Sultan Muhammad Al-Fatih telah menjadi jawaban dari bisyarah Rasulullah SAW tersebut. Prof Dr Ali Muhammad Ash-Shalabi dalam bukunya berjudul "Bangkit dan Runtuhnya Khilafah Utsmaniyah", menjelaskan sesungguhnya, penaklukan Konstantinopel tidak dimulai dari nol.
"la merupakan hasil akumulatif perjuangan kaum muslimin selama berabad-abad, sejak awal masa berkembangnya Islam. Hal itu didorong oleh kabar gembira yang pernah diucapkan Rasulullah, sebagaimana hadis tersebut," tuturnya.
Menurutnya, perhatian untuk kembali menaklukkan Konstantinopel semakin kuat bersamaan dengan munculnya pemerintahan Bani Utsmani.
Kalau diperhatikan, ternyata para Sultan Bani Utsman termasuk para pemimpin yang memiliki pemahaman fikih yang sangat kuat tentang perlunya menyediakan segala faktor-faktor yang dibutuhkan, untuk mencapai tujuan.
Muhammad Al-Fatih sendiri termasuk Sultan yang sangat getol menempuh jalan itu dalam perjalanan jihadnya. Dia sangat tekun berusaha menjalankan firman Allah yang berbunyi:
وَأَعِدُّوا لَهُمْ مَا اسْتَطَعْتُمْ مِنْ قُوَّةٍ وَمِنْ رِبَاطِ الْخَيْلِ
”Dan siapkanlah untuk menghadapi mereka kekuatan apa saja yang kamu sanggupi dari kuda-kuda yang ditambat untuk berperang" ( QS Al-Anfal : 60)

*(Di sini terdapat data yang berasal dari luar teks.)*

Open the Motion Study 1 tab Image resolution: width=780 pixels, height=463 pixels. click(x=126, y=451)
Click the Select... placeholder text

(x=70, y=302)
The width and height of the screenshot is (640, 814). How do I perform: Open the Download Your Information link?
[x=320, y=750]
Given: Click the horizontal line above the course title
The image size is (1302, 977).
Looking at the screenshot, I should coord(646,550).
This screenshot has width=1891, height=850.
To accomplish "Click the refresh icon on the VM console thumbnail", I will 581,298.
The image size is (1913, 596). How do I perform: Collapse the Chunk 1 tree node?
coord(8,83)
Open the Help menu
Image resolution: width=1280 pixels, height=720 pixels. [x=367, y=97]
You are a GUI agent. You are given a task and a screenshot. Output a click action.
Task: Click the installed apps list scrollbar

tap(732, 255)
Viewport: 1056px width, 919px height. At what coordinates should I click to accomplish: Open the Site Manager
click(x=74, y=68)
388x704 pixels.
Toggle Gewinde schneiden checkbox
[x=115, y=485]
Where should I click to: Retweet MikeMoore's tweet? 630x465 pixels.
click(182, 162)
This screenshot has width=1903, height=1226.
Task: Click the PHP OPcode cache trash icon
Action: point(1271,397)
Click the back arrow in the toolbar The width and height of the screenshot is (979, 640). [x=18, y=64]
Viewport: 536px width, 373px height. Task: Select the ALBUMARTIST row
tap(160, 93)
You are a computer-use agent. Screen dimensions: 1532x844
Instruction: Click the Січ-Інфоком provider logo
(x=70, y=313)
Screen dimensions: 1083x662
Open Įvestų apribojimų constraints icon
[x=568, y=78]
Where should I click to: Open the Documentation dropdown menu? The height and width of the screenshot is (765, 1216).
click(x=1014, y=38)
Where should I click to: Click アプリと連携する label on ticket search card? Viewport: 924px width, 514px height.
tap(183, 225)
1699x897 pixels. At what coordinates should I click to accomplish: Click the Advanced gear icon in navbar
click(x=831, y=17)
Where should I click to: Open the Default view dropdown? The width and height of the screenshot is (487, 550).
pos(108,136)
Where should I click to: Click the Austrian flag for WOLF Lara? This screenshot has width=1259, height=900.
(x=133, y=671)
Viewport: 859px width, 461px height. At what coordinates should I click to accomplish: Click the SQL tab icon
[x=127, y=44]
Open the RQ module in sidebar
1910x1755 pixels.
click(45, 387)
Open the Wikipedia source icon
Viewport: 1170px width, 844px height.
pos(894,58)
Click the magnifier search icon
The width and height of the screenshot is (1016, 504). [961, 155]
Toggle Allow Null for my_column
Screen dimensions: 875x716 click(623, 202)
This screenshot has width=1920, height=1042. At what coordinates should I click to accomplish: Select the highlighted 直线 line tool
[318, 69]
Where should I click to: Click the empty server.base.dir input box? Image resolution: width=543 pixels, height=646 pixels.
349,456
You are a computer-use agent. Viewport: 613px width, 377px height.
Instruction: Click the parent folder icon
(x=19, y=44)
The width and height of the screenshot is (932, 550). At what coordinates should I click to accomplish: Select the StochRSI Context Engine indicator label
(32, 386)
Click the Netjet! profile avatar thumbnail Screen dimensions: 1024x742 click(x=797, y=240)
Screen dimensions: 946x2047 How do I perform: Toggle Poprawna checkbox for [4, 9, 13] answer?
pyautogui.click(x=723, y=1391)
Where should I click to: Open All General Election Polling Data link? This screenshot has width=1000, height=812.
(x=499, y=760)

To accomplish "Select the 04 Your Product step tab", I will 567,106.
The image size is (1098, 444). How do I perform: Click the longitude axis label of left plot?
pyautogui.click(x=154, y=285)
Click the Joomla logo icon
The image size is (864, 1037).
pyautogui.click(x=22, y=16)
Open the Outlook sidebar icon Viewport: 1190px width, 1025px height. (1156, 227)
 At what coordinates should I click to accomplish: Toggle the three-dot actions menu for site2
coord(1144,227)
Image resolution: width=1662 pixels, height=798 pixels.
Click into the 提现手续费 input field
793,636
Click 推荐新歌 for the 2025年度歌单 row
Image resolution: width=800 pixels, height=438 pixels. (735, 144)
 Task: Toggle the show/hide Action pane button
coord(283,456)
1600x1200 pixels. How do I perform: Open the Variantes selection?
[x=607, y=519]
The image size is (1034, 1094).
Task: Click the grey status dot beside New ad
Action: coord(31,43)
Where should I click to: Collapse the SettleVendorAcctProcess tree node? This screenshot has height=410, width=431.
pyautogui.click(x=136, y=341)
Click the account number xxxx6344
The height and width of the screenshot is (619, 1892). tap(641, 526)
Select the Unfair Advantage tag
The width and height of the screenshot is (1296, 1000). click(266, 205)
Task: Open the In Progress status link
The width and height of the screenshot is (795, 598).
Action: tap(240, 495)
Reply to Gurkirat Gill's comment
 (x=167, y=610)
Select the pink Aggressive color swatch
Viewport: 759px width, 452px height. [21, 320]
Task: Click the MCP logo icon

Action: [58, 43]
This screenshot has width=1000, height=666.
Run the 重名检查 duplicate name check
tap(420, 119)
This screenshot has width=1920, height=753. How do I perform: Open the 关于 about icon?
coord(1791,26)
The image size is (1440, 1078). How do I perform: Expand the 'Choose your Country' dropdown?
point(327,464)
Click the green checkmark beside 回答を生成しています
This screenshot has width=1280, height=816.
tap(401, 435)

Muhammad Al-Fatih memahami ayat ini, bahwa masalah kemenangan dalam agama ini membutuhkan segala bentuk kekuatan yang beragam. Dia telah mampu menjabarkan makna ayat ini secara aplikatif dalam jihadnya yang diberkahi. Maka dia segera mempersiapkan sebuah pasukan dalam jumlah besar untuk mengepung Kota Konstantinopel. Pada saat itu, tidak ada satu jenis senjata pun yang tidak dia pergunakan. Dari meriam, pasukan berkuda, hingga pasukan pemanah.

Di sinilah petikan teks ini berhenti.